Now, researchers have uncovered similarities between the proto-cuneiform symbols and engravings on cylinder seals that were rolled across clay to leave behind motifs for accounting purposes.
The correlating images relate to the trade and transport of fringed textiles and vessels being carried in nets, and the connection between the seals and symbols could help scientists crack the enigmatic proto-cuneiform code.
Fantastic creatures
An emperor penguin popped up out of the water and waddled up to surfers on Ocean Beach near the coastal town Denmark in the state of Western Australia, thousands of miles from its home in Antarctica. It’s the first time an emperor penguin has been observed so far north of the South Pole.
“He tried to do like a slide on his belly, thinking it was snow, I guess,” Aaron Fowler, a surfer who witnessed the penguin’s arrival, told public broadcaster Australian Broadcasting Corp.
Local wildlife experts are rehabbing the malnourished seabird for the next few weeks.
Meanwhile, scientists are trying to determine what led the intrepid penguin on such an epic journey, which may have involved an adventurous food trek.
We are family
Researchers at Chicago’s Field Museum of Natural History recently peered beneath the thick linen wrappings of 26 mummified human and animal remains using a mobile CT scanner.
The videos of the 3D scans show the walls of the coffins and cloth bindings melt away, revealing the bones and artifacts beneath.
The nondestructive technology yielded insights about the diets, lifestyles and wishes for the afterlife of a noblewoman named Lady Chenet-aa and Harwa, a granary’s doorkeeper.
Lady Chenet-aa’s burial has long perplexed researchers.
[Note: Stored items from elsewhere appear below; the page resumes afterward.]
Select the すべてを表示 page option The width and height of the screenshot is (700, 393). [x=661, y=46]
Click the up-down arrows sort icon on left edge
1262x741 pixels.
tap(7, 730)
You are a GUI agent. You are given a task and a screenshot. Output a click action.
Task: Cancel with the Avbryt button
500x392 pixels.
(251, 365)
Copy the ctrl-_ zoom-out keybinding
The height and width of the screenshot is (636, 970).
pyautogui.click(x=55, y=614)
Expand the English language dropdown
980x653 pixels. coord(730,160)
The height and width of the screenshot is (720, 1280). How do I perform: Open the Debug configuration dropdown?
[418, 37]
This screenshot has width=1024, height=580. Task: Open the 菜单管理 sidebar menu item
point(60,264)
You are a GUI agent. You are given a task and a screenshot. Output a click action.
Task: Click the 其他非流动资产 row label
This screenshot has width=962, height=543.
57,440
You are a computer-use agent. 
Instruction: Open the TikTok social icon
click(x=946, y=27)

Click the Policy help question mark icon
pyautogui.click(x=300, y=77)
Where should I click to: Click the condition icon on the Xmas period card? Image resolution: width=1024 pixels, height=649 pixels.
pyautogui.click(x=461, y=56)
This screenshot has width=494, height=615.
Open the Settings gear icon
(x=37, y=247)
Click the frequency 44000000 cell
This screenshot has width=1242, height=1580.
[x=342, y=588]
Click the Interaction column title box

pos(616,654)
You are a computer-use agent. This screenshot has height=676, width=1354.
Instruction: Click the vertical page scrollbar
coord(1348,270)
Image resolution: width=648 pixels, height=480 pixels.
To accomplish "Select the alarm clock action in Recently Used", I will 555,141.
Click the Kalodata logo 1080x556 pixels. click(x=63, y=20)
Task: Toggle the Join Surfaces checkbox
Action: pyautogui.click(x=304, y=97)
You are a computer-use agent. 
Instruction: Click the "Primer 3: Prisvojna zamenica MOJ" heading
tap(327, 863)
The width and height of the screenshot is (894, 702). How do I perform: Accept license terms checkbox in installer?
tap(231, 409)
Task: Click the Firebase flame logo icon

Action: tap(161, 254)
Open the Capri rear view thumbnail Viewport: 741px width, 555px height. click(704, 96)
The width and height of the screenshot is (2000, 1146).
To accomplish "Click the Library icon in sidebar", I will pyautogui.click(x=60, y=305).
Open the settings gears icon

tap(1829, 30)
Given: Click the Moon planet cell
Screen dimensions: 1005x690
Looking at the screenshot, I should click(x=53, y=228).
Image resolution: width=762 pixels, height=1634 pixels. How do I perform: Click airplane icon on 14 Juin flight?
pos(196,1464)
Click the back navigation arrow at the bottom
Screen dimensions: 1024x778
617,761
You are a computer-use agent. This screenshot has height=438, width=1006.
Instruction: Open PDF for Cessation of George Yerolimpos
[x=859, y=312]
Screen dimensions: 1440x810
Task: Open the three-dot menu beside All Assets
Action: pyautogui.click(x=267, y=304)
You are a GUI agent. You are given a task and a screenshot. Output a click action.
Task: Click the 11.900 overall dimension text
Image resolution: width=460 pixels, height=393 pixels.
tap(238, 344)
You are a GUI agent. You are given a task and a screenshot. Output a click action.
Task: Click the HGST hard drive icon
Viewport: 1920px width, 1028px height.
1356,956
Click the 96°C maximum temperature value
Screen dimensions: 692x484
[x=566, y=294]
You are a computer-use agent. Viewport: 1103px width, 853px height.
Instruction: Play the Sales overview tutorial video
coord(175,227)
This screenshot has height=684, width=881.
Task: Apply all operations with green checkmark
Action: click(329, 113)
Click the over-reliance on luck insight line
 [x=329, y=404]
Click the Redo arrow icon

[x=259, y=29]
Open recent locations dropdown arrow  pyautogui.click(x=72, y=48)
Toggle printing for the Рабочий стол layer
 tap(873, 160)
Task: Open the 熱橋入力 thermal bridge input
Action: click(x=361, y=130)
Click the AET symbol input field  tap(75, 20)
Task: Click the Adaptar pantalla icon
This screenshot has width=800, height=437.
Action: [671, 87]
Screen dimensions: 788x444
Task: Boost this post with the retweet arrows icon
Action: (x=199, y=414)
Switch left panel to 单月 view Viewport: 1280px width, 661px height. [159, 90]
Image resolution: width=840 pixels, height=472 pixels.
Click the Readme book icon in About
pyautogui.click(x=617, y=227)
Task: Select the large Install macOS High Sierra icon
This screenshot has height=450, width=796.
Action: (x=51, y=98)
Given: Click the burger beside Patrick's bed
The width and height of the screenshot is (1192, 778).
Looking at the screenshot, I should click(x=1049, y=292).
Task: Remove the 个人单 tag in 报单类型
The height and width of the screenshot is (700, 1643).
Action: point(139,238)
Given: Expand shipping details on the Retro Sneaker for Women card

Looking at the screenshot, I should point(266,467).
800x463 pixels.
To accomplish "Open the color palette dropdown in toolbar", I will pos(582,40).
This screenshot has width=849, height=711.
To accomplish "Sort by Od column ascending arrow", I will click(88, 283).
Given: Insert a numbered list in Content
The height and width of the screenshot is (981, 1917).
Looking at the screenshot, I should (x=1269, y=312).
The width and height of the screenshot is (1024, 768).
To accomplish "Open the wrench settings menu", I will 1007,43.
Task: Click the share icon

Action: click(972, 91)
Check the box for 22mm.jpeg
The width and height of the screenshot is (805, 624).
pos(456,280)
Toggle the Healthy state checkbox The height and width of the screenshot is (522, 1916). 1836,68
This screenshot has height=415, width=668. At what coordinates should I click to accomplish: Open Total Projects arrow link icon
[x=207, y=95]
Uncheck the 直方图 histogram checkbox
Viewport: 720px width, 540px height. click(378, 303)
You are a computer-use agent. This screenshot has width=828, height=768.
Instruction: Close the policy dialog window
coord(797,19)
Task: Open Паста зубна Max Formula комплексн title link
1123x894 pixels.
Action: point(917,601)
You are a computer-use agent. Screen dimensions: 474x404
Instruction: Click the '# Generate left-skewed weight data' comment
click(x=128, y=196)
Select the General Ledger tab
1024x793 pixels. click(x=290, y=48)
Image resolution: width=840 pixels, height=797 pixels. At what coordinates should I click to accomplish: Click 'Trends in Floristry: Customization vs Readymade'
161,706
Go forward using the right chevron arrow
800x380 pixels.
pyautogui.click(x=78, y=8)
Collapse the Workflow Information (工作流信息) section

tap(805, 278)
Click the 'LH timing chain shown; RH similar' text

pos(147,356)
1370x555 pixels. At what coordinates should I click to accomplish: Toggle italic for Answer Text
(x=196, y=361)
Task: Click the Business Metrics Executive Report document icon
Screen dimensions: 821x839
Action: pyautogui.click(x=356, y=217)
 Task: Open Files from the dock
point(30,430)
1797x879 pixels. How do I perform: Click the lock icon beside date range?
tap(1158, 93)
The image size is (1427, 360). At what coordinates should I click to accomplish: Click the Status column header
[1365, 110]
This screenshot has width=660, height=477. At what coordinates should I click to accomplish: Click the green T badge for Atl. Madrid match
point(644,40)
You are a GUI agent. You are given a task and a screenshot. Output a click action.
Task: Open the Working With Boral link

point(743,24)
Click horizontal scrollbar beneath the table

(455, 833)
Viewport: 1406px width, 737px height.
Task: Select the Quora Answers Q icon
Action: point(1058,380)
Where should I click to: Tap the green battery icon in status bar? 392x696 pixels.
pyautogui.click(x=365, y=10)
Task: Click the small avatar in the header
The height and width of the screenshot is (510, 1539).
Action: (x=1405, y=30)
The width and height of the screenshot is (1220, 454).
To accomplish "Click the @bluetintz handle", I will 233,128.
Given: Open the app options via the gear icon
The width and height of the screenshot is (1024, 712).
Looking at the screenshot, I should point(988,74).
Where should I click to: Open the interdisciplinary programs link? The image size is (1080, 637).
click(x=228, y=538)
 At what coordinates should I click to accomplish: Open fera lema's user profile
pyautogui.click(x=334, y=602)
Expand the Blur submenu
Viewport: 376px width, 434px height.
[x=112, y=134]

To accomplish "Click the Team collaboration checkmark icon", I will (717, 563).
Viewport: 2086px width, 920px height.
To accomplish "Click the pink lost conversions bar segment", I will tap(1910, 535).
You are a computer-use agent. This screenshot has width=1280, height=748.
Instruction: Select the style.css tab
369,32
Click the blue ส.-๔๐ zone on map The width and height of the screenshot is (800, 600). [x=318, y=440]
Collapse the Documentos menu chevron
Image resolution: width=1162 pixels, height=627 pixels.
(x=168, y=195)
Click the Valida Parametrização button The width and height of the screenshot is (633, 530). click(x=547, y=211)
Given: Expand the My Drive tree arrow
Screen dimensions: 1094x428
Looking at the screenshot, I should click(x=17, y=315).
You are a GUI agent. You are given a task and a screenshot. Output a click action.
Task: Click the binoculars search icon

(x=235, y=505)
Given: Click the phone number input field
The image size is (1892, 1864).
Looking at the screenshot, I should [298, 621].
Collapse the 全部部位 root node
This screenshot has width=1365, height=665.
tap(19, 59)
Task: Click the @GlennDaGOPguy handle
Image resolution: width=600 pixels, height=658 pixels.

But the scans showed exactly how embalmers laid her to rest in a seamless coffin.
Other worlds
For years, astronomers have searched the edge of our solar system for evidence of an unseen world called Planet Nine.
Some scientists believe the planet influences the orbits and behaviors of objects in the Kuiper Belt, a region where Pluto and other icy objects likely left over from the formation of our cosmic neighborhood orbit the sun from vast distances.
Astronomers have various theories about Planet Nine, while others don’t think it even exists. The mysterious world could be a “super-Earth” about five to seven times the mass of our planet with an orbital path that takes thousands of years to complete.
But a new telescope that will begin operating next year could settle the debate once and for all.
Curiosities
Grab a hot beverage and settle in with these stories:
— Paleontologists unearthed the 12 million-year-old fossil of a giant meat-eating “terror bird” in Colombia, and the find may represent a previously unknown species.
— A 400-year-old skeleton, found buried in Poland with a sickle across the neck and a padlock on the left big toe, helped researchers create a striking 3D facial reconstruction of a mysterious young “vampire” woman.
— NASA Crew-8 astronauts spoke publicly for the first time after hospitalizations upon their October 25 return to Earth, including an unexpected side effect of reacclimating to gravity.